Dans La gloire des imposteurs (Philippe Rey), le romancier sénégalais Boubacar Boris Diop et la sociologue malienne Aminata Dramane Traoré s’interrogent sur ce qu’il reste de la Françafrique et sur l’impact de l’opération Serval sur la relation entre le Mali et la France.
“Ma chère Aminata, Je sais que ces temps-ci tes compatriotes se réveillent chaque matin le cœur étreint par l’angoisse, surtout au nord où les combats font de nouveau rage. Les plus exposés, ce sont bien entendu les plus pauvres, comme toujours. Et surtout ils ne se sentent pas défendus face aux djihadistes et aux rebelles touareg, car vos soldats, mal équipés, refusent le combat ou même désertent.” Tel est le triste constat dressé par Boubacar Boris Diop pour évoquer la situation actuelle au Mali.
Quel a été l’impact réel de l’intervention armée au Mali ?
Dans La gloire des imposteurs (Philippe Rey), correspondance entre le romancier sénégalais et la sociologue malienne Aminata Dramane Traoré, les deux intellectuels s’interrogent.

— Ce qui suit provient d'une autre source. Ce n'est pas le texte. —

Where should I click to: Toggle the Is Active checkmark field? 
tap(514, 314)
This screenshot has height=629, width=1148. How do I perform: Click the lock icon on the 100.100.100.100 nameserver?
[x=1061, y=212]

Que reste-t-il de Françafrique ? Quel fut l’impact réel de l’opération Serval ? Tous deux opposés à l’intervention massive de l’armée française au Mali en janvier 2013, les deux intellectuels tentent de comprendre la crise dans laquelle le Mali est plongé et qui annonce, selon eux, “davantage une ferme reprise en main néoimpériale de l’Afrique subsaharienne que sa seconde indépendance” : “Mon cher Boris, je n’ai pas besoin de te dire quel événement est au centre de toutes les discussions : le coup d’État du 22 mars 2012 “
“Nous ne sommes pas toujours libres de choisir nos dirigeants”
“Nombreux sont ceux qui, ici et ailleurs, explique la sociologue Aminata Dramane Traoré, ne veulent pas savoir à quoi le putsch a mis fin : à un système pluraliste exemplaire et intelligible pour tous les Maliens ou à une sinistre mascarade destinée à séduire la “communauté internationale” ? Tu connais bien ma réponse. Je reste profondément attachée aux idéaux de justice et de démocratie pour lesquels plus de trois cents Maliens sont tombés en mars 1991. Si nos martyrs ont consenti, il y a vingt ans, au sacrifice suprême, c’était pour que notre pays soit libre et souverain à l’intérieur de nos frontières, mais aussi dans nos relations avec les puissances étrangères. Notre mal, Boris, tient en ces mots : absence de souveraineté. Le monde entier peut constater chaque jour que nous ne sommes pas toujours libres de choisir nos dirigeants et que l’orientation de nos politiques économiques nous échappe complètement.”
Un projet antérieur aux événements maliens
Mais la discussion ne s’arrête pas là. Ce dialogue permet en effet aux auteurs de partager leurs réflexions sur les guerres actuelles de l’Occident hors de ses frontières, ainsi que sur la Côte d’Ivoire, la Libye ou l’énigmatique printemps arabe : “Mon cher Boris, je parle beaucoup de cette initiative originale autour de moi et je me rends compte, au fil des conversations avec des amis communs, que pour nombre d’entre eux notre échange, à la fois personnel et destiné au public, a été décidé en réaction à la guerre au Nord-Mali. Ils ont bien du mal à me croire quand je leur réponds qu’en fait ce projet est antérieur d’une année au moins aux événements si fortement médiatisés aujourd’hui.”